4 Jam sudah bus melintasi pegunungan 3.000 mdpl dengan keadaan jalan meliuk curam di pinggiran jurang. Tak jarang ban terperosok ke lubang-lubang jalan daripada harus ambil resiko meliukkan badan bus ke samping kanan-kiri. Bus yang sedang kunaiki ini memang tidak terlalu tua, namun karena banyak belokan, goncangan, ditambah bau kampas rem bus membuat perutku ikut kocak tak beraturan.
Sesekali aku harus memuntahkan isi perutku ke dalam tas kresek hitam yang telah disediakan sebelumnya. Hanya aku satu-satunya penumpang yang muntah dan pusing tak karuan. Penumpang lain kulihat duduk santai dan beberapa terlihat terlelap.
Di luar jendela semakin jelas rangkaian pegunungan menyambung tak putus-putus. Beberapa tertutup salju, bercahaya menyilaukan dari sinar matahari yang seolah-olah berjarak beberapa langkah di atasnya. Di bawah terlihat anak-anak sungai, mengalir kecil pelan, membawa kemurnian untuk segala makhluk. Kubayangkan airnya pasti sangat dingin namun juga segar. Ia pasti berasal dari mata air pegunungan yang tak jauh.
Kubayangkan juga kuberada di pinggirannya, meraup dengan tangan menengadah, menyatu dengan dinginnya lalu menyeruput segarnya air. Kuharap kesegarannya dapat meredakan mual. Saat kusadar bahwa tak mungkin turun ke sungai, aku kembali memegangi perutku sambil tetap memandang ke depan agar tak lagi mual dan muntah.

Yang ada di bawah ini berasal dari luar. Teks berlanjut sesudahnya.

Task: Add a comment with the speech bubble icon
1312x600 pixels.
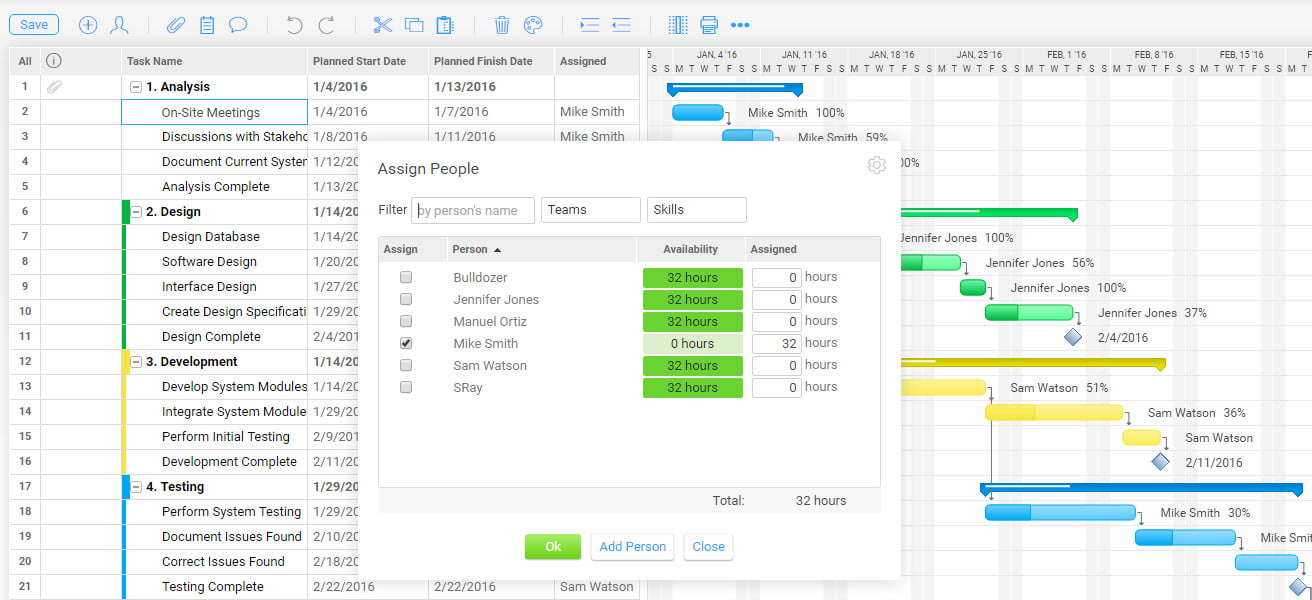Action: [238, 25]
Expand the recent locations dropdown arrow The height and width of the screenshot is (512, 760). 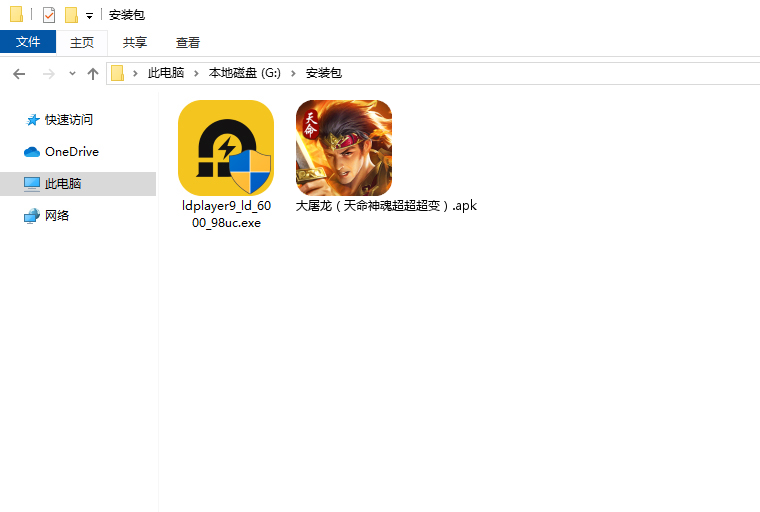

Seorang kernet mendekatiku, mengatakan bahwa tujuanku akan segera sampai. Kubersiap menggendong satu tas gunung berukuran sedang sambil kulihat penumpang lain yang masih duduk dengan tenang. Sepertinya hanya aku yang turun di perhentian ini pikirku. Mereka mungkin menuju ke perhentian akhir yang lebih pelosok.
Setelah turun dari bus kumerasa silau saat melihat sekeliling. Tampaknya jarak matahari semakin dekat. Juga kumerasa semakin pusing karena mual selama perjalanan. Kuberjalan menuju penginapan yang telah kucari sebelumnya. Kubuka hape dan kulihat lagi nama penginapannya. Beberapa menit kuberjalan di jalan aspal yang masih silau membuatku semakin pusing, namun kumerasa pusingku bukan hanya karena mual dan silau.
Sampailah aku di depan penginapan yang kucari. Peninapan dua lantai ini terlihat sederhana namun memiliki gaya arsitek khas, terutama bangunannya yang bergaya Tibet. Kayu-kayu pada jendela dan atapnya bermotif kaya warna, serta tergelantung bendera berwarna warni khas tradisi suku Tibet.
Segera kumasuk dan penjaga penginapan melihatku sedikit terhuyung tanda seseorang yang sedang pusing. Ia menanyaiku apakah sebelumnya pernah ke tempat dengan ketinggian lebih dari 3000an meter dan kujawab belum pernah. Ia mengatakan rasa pusingku memang tidak hanya karena mual dan silau, namun juga rasa pusing karena ketinggian. Mereka yang telah lahir dan hidup di ketinggian ini sudah terbiasa menghirup oksigen yang lebih tipis daripada orang dataran rendah yang menghirup oksigen melimpah.
Segera ia menawariku dua botol obat yang harus kuminum setiap hari. Obat itu untuk meredakan pusing karena ketinggian. Tak lupa ia memberikanku kunci kamar, kumasuk dan segera kutidur pulas.
Aku terbangun dan kulihat di luar jendela semakin gelap. Aku yang masih merasa pusing memaksakan diri untuk bangun lalu keluar kamar. Kumelihat si penjaga penginapan sedang menyiapkan perapian. Perapian ini membuat suhu ruang tengah menjadi hangat. Maklum saja, di musim dingin mereka tak punya penghangat ruangan seperti rumah-rumah penduduk di kota. Hanya perapian inilah yang menjaga tubuhku tetap hangat untuk melewati malam.